Whisnu Pradana - detikNews
Kamis, 27 Mei 2021 18:58 WIB
Rumah Mewah dan Mobil Terbengkalai di Bandung
Foto: Penampakan rumah mewah terbengkalai di Bandung Barat (Whisnu Pradana/detikcom).
Bandung Barat -

Satu unit bangunan villa yang megah namun kondisinya terbengkalai hingga memunculkan kesan angker viral di media sosial. Kabarnya, villa itu sudah terbengkalai selama 20 tahun.

Lokasi villa terbengkalai tersebut ada di Kampung Cihanjuang, RT 03/08, Kecamatan Parongpong, Kabupaten Bandung Barat (KBB).

Warga setempat sudah tidak asing dengan keberadaan villa tersebut. Banyak desas desus dan kabar tak sedap dari villa yang dimiliki oleh seorang pengusaha asal Banjaran, Kabupaten Bandung, bernama Heri itu.

Seorang warga yang enggan disebutkan namanya mengatakan jika villa yang berdiri di atas tanah seluas 1 hektare itu sering menjadi tempat pemilik dan kerabatnya untuk berpesta bahkan melakukan hal yang amat mengganggu warga.

"Dulu itu sering keluar masuk perempuan seksi, pakai taksi biasanya. Terus setelah itu pintunya langsung ditutup lagi," ungkap wanita yang berprofesi sebagai petani dan penjaga makam tersebut kepada wartawan, Kamis (27/5/2021).

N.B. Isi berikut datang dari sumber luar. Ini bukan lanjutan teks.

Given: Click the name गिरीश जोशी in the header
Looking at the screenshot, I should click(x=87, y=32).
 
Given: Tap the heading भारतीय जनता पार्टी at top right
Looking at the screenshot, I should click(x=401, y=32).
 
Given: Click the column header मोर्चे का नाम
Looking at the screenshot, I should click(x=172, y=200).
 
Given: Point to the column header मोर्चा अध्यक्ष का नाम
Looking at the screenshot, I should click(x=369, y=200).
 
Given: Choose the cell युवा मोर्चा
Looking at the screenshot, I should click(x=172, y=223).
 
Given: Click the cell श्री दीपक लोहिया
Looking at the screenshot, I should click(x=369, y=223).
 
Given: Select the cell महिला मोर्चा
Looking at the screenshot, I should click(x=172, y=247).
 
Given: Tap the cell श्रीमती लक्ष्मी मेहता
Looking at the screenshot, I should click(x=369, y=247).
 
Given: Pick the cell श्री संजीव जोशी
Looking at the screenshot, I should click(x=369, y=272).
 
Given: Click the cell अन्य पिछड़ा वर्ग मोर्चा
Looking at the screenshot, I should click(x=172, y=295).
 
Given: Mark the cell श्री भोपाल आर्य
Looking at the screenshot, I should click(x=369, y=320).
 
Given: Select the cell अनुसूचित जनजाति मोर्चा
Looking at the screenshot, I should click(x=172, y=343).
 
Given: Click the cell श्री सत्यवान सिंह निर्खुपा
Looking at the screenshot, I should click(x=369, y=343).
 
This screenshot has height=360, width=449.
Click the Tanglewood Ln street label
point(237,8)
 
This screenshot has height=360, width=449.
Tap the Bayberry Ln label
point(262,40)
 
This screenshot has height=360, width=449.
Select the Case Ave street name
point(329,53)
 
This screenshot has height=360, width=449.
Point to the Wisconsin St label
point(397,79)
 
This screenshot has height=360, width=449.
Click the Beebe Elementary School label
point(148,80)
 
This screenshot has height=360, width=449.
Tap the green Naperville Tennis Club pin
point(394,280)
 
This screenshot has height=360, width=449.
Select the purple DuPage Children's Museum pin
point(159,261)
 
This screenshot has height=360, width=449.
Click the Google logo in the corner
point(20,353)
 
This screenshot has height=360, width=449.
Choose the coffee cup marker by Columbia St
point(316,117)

Hal yang mengejutkan juga yakni soal villa tersebut kerap digunakan sebagai tempat pesta narkoba. Dirinya menyebut beberapa artis lawas ibu kota sempat datang ke tempat tersebut.

"Dulu itu sempat ada penggerebekan, katanya kan pemiliknya kena kasus narkoba tapi lupa berapa tahun lalu yang pasti sudah lama. Di dalam villanya juga suka ada pesta," terangnya.

Hal senada juga diungkapkan Asep Supardi (51) Ketua RT 03. Asep menyebut jika terbengkalainya rumah tersebut lantaran sang empunya tersangkut kasus kepemilikan narkotika. Hingga akhirnya terbongkar dan polisi melakukan penggerebekan.

"Dulu villanya selalu dijadikan tempat dugem. Terus sekitar 20 tahun lalu itu ada penggerebekan narkoba, jadi terbengkalai. Warga juga waktu itu enggak boleh masuk sembarangan, jadi tempatnya sangat tertutup," kata Asep.

Setelah terbengkalai Asep menyebut jika banyak orang yang keluar masuk villa itu dengan alasan untuk uji nyali atau membuat konten YouTube. Sayangnya penjaga villa tak pernah berkoordinasi dengannya sebagai ketua RT.

"Jadi enggak pernah laporan ke saya, padahal warga itu sudah banyak yang ngeluh. Karena yang masuk juga biasanya mabuk-mabukan di dalam villa itu. Ada yang mesum juga. Ya bagus sekarang akhirnya ditutup," ujarnya.